For more information, visit the IMQ website on Peer Review Consultations.

For more information about external peer review see CMA On-Call document #5205, “External Peer Review.” CMA On-Call documents are available free to members at CMA's members-only website. Nonmembers can purchase On-Call documents for $2 per page.

CMA files amicus brief in physician whistle-blower case

Last week, the California Medical Association (CMA) and the American Medical Association (AMA) filed an amicus curiae brief in the California Supreme Court to urge for broad protection of physician whistleblowers in hospitals.
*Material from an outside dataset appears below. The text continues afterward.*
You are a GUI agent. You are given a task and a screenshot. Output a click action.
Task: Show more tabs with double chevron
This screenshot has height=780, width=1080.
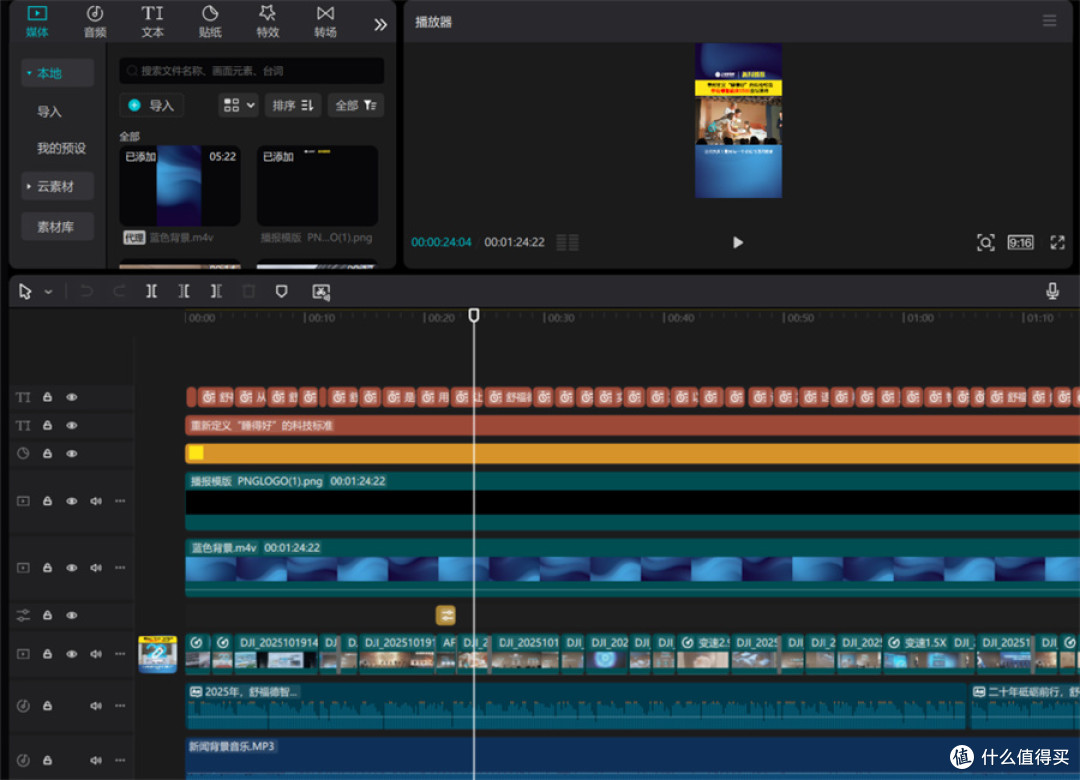click(380, 25)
The brief focuses on a medical staff physician’s rights as a whistleblower under Health & Safety Code section 1278.5. In the case, Fahlen v. Sutter Central Valley Hospitals et al., the plaintiff physician alleged that his staff privileges were terminated in retaliation for reporting nursing errors and insubordination to the hospital. He sued the hospital under section 1278.5, which provides that any medical staff member who suffers retaliation can sue for damages and reinstatement of privileges. The statute also creates a presumption, which applies in the case, that adverse action taken within 120 days of a whistleblower complaint was retaliatory.

The defendant hospital argued, however, that the action under section 1278.5 was improper because the alleged retaliation involves an adverse peer review decision. The hospital claims that the physician instead must first try to overturn the termination of his privileges through a writ process in which the physician faces evidentiary hurdles and a presumption that the peer review action was correct. Only after that writ process, according to the hospital, can the physician pursue a whistleblower claim.

CMA and AMA argue in their amicus brief that physician whistleblower protection is too important to be subsumed under the peer review "exhaustion requirement." They point out that the Legislature provided all health care workers in a hospital the same level of broad and immediate whistleblower protection in order to encourage reporting of patient safety issues in hospitals. Requiring physicians to go through a protracted writ process only thwarts this public policy and effectively denies physicians protection under section 1278.5. The amicus brief asks the state's high court to hold that the peer review "exhaustion requirement" does not apply to whistleblower actions.